====== INFORMATION SHOWN
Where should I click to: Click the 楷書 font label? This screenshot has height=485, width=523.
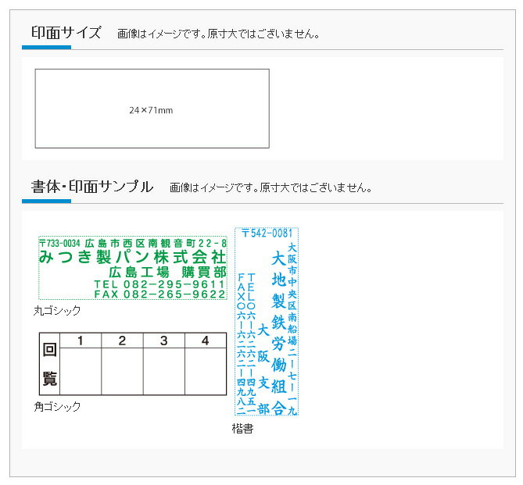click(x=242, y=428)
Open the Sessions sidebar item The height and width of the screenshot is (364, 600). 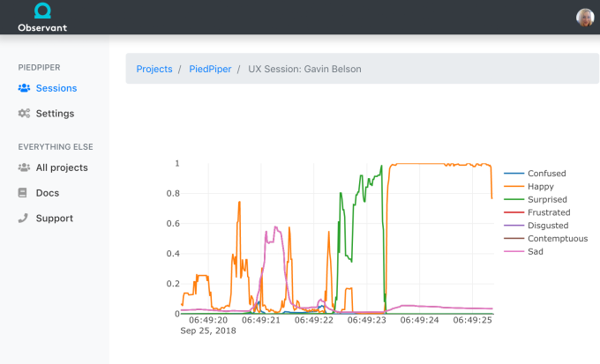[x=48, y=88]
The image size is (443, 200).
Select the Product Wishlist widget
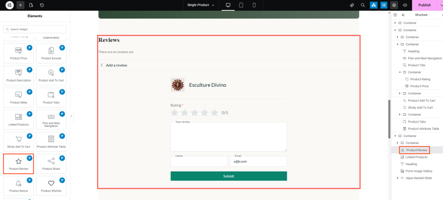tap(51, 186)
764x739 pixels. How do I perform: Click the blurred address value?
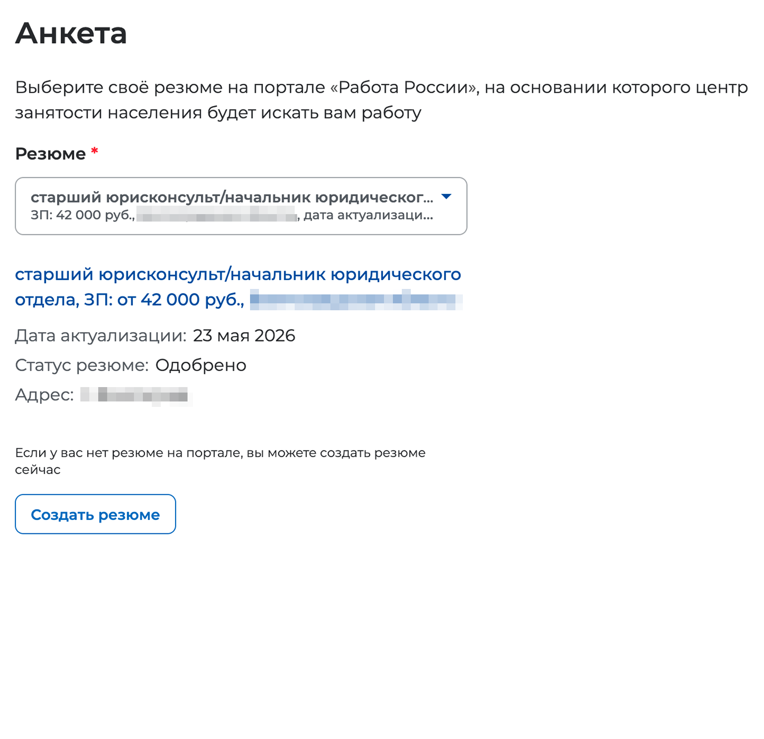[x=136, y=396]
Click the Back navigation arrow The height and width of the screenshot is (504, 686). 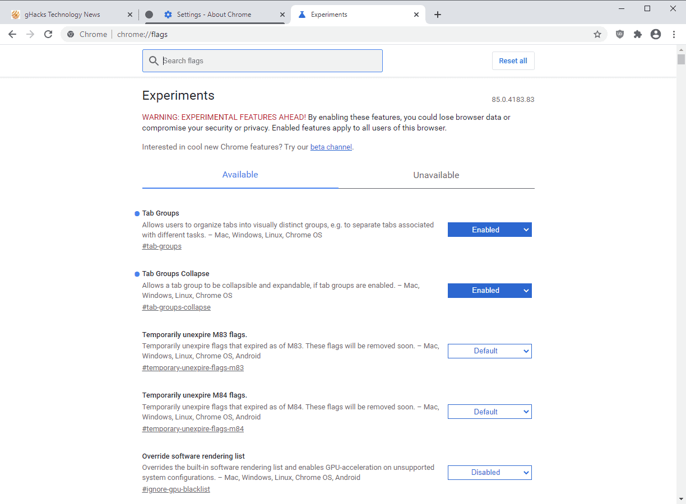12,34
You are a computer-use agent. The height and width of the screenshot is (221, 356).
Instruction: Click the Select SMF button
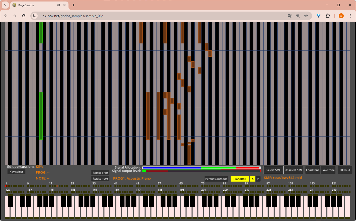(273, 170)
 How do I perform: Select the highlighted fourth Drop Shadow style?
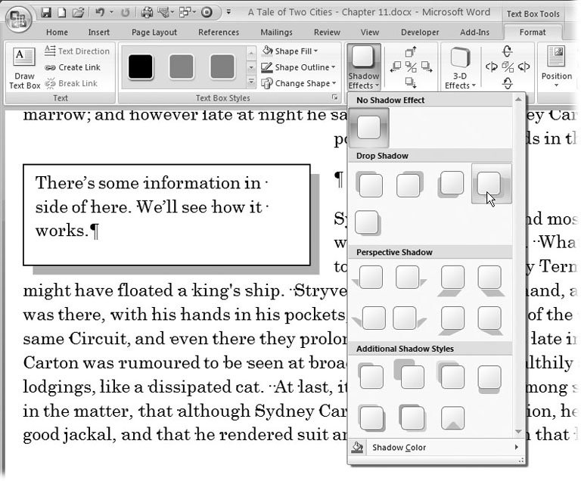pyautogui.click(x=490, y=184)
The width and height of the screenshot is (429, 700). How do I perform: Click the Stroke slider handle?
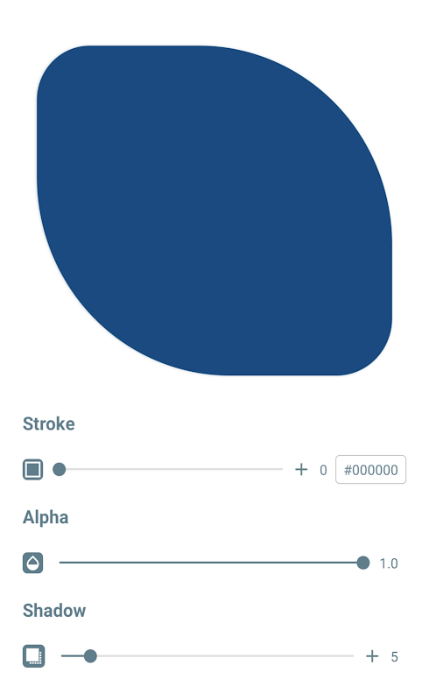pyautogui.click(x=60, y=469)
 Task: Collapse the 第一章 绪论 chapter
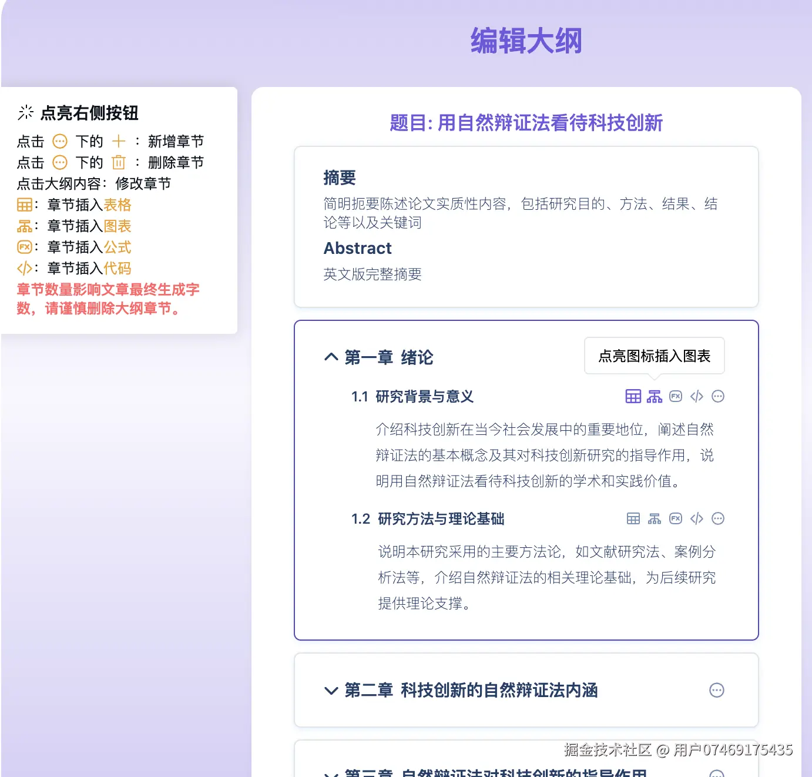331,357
============
====== INFORMATION SHOWN
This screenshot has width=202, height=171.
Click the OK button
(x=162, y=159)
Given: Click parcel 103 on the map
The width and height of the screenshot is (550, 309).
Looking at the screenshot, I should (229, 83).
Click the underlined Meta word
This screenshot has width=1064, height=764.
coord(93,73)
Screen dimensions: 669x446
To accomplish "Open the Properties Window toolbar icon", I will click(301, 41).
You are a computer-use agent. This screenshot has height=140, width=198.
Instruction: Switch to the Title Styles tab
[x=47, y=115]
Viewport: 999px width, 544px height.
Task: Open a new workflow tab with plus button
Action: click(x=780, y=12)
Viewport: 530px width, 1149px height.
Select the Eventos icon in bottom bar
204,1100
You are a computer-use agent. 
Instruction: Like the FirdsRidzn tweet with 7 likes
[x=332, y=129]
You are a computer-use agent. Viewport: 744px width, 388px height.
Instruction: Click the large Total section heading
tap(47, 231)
============
====== INFORMATION SHOWN
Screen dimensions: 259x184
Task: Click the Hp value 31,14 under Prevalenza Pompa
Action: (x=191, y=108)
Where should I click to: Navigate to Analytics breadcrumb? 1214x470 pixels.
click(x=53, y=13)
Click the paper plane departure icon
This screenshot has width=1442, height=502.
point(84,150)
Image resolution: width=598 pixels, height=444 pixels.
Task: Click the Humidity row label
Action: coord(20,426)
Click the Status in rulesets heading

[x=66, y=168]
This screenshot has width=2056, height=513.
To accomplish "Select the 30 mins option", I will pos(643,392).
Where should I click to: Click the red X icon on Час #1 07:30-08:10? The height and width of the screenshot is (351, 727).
============
- **ABOUT THIS EXERCISE**
If a line in the material above contains the word "computer", it counts; give only the number of such lines.

- **ANSWER SECTION**
4